### What is being asked
From the top of the entries, reproduce each line exactly, stopping after the line that contains "This screenshot has height=1344, width=1753.". Omit pictures.

Items listed in a dataset
┄┄┄┄┄┄┄┄┄┄┄┄┄┄┄┄┄┄┄┄

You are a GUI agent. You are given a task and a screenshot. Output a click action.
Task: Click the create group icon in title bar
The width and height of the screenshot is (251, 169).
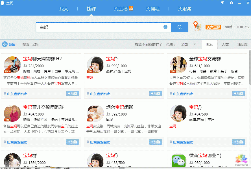point(231,3)
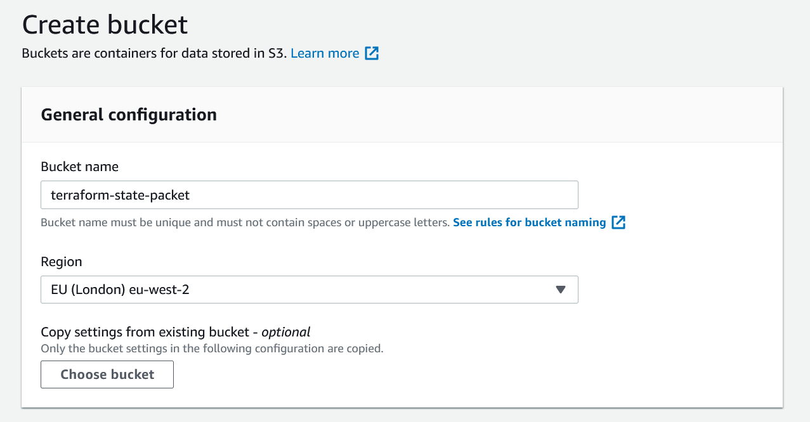Click the General configuration section header
Screen dimensions: 810x422
pyautogui.click(x=129, y=115)
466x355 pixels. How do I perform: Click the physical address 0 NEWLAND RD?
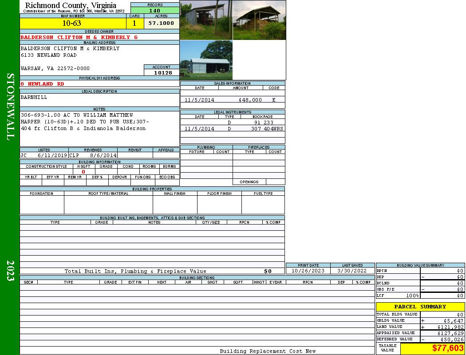click(x=43, y=84)
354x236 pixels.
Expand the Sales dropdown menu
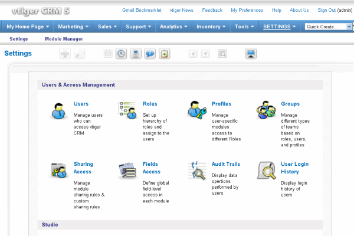107,27
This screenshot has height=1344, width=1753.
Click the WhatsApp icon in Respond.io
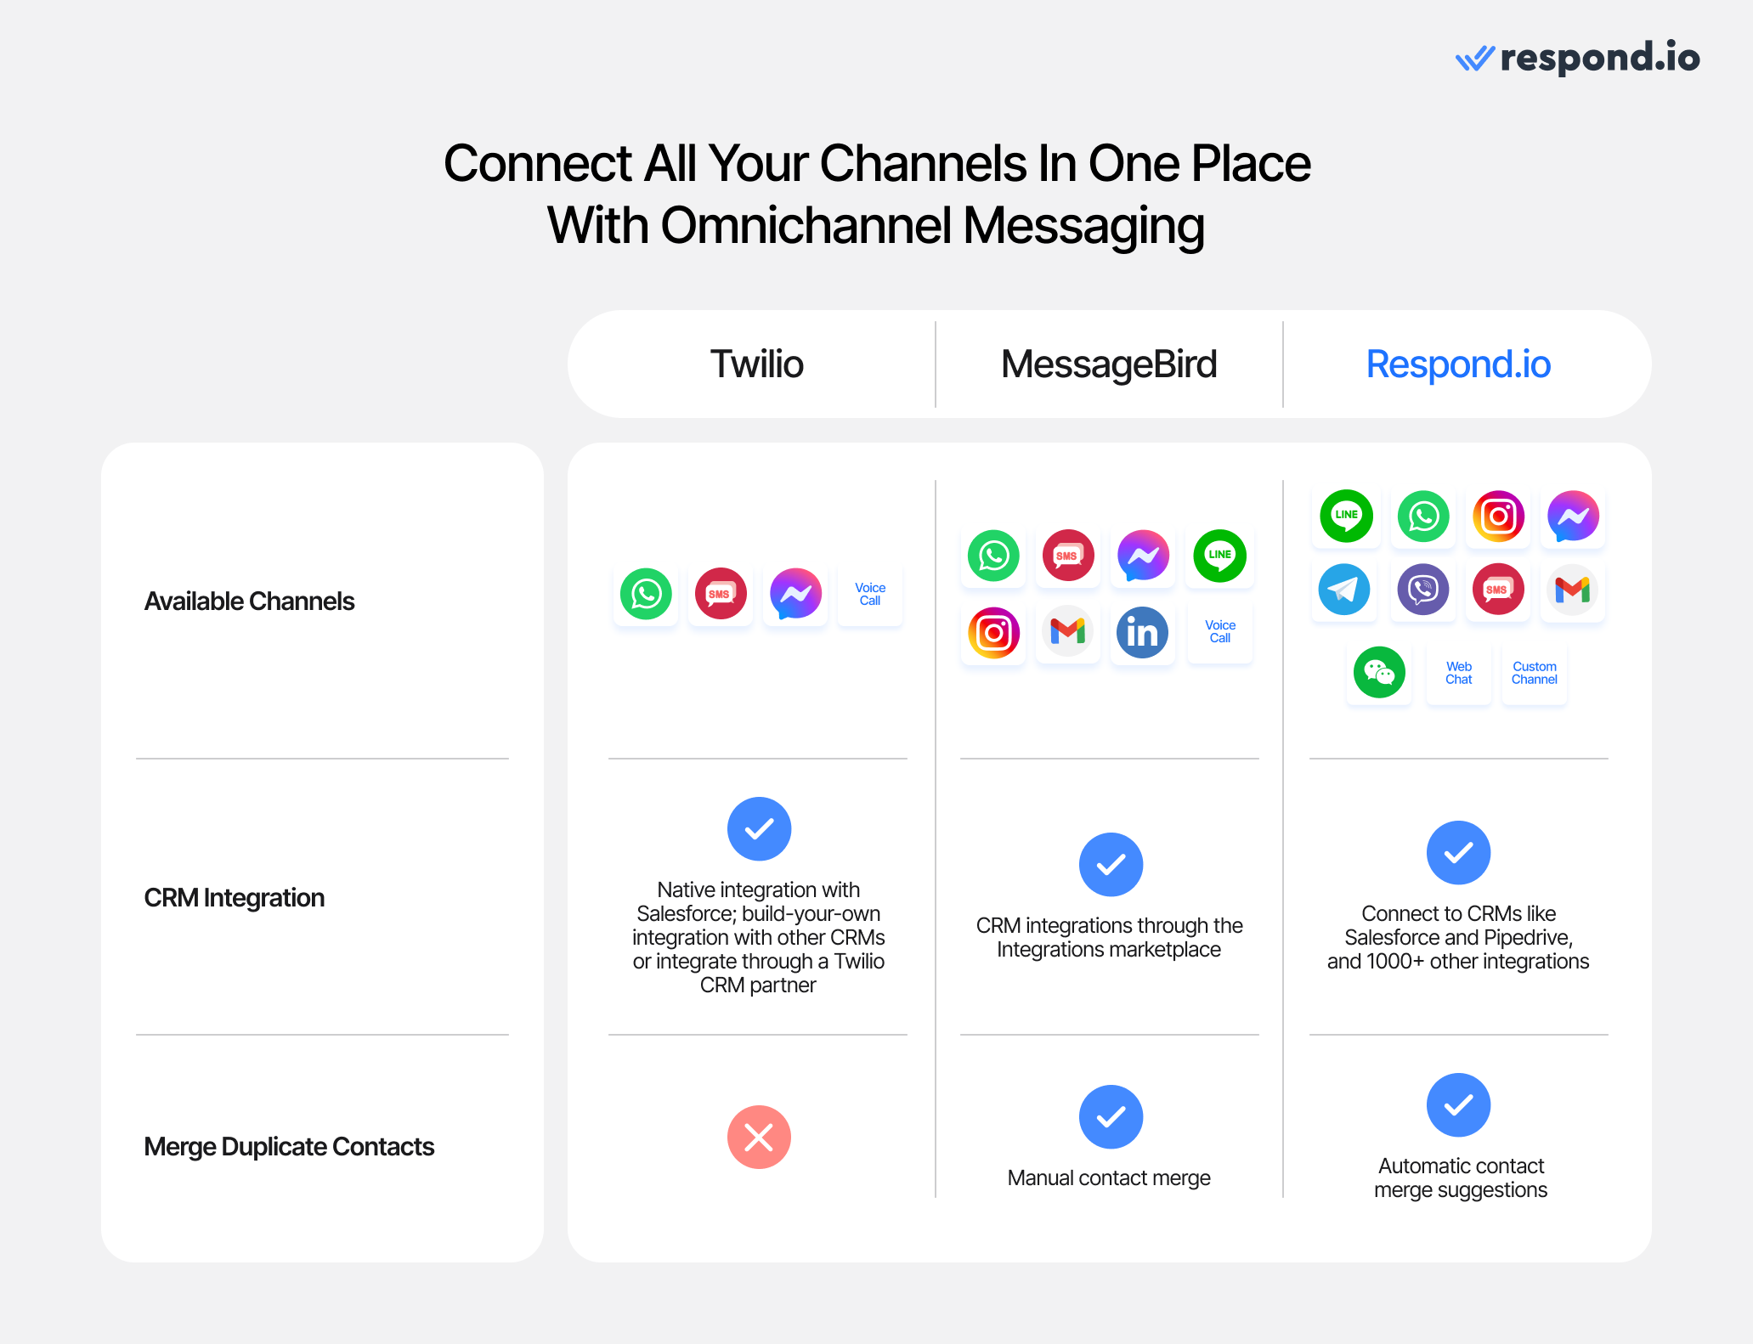click(1424, 514)
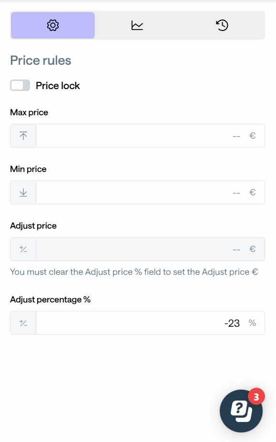276x442 pixels.
Task: Click the Min price down-arrow icon
Action: (x=23, y=192)
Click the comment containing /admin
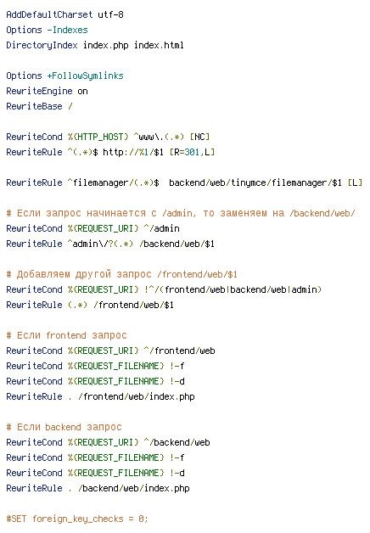This screenshot has width=370, height=533. (181, 214)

┄┄┄┄┄┄┄┄┄┄┄┄┄┄┄┄┄┄┄┄

### Written reply
You are a GUI agent. You are given a task and a screenshot. Output a click action.
Task: Click the create group icon in title bar
The width and height of the screenshot is (251, 169).
point(231,3)
Click the General configuration section header
Screen dimensions: 810x422
pyautogui.click(x=129, y=115)
466x355 pixels. How do I perform: Click the physical address 0 NEWLAND RD?
click(x=43, y=84)
354x236 pixels.
Expand the Sales dropdown menu
107,27
This screenshot has height=1344, width=1753.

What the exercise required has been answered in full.